### Exercise prompt
Copy the records from their start through the line that contains "Action: pos(355,260)", substituting "lower" for "bottom" and leaving everything else unchanged. Omit the pictures from your copy.

Records for the task start

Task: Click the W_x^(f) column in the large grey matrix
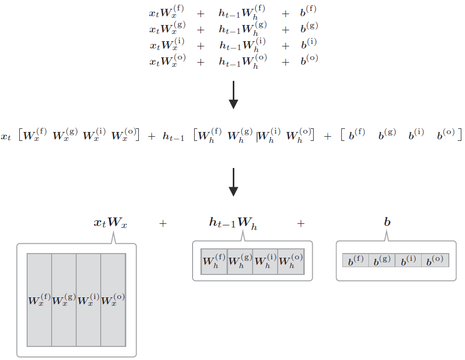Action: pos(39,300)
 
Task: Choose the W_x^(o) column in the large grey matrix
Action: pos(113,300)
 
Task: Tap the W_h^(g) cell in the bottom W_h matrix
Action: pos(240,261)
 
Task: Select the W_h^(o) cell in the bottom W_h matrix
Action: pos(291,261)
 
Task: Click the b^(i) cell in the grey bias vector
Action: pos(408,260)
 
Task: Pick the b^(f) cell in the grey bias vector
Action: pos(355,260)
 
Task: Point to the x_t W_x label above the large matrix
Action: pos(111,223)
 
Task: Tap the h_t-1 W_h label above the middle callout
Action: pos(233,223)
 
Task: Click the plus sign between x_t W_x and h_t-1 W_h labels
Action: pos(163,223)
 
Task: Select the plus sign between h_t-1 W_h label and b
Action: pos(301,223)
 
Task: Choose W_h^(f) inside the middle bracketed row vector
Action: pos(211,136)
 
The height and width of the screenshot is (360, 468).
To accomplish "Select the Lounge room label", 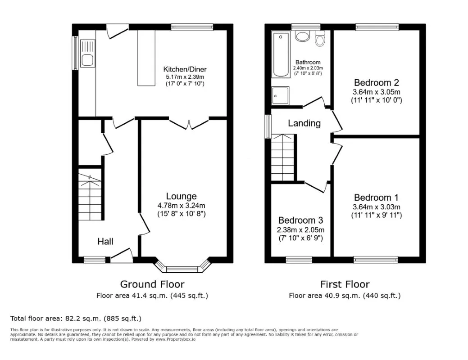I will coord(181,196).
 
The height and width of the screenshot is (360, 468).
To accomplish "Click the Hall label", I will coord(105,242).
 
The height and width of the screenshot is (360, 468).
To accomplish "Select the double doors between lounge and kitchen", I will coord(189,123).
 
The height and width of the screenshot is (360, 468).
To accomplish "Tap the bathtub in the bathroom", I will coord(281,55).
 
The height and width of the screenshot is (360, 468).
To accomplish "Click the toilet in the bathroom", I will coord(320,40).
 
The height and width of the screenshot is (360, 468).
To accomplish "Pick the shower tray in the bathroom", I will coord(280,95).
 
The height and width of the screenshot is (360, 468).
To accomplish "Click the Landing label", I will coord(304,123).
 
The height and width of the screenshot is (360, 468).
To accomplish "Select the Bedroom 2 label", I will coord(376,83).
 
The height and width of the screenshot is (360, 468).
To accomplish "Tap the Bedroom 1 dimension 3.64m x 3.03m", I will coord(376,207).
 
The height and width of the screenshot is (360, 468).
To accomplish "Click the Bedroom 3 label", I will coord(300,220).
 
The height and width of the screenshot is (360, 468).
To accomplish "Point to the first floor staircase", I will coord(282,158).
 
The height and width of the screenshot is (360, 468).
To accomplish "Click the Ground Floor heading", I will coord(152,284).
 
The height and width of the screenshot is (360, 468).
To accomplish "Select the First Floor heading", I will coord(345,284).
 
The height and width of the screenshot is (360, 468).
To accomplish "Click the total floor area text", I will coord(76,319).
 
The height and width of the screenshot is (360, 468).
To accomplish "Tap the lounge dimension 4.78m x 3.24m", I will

Records for the task end

### Exercise solution
Task: Click the W_x^(f) column in the large grey matrix
Action: pos(39,300)
 
Task: Choose the W_x^(o) column in the large grey matrix
Action: pos(113,300)
 
Task: Tap the W_h^(g) cell in the lower W_h matrix
Action: pos(240,261)
 
Task: Select the W_h^(o) cell in the lower W_h matrix
Action: pos(291,261)
 
Task: Click the b^(i) cell in the grey bias vector
Action: pos(408,260)
 
Task: Pick the b^(f) cell in the grey bias vector
Action: pos(355,260)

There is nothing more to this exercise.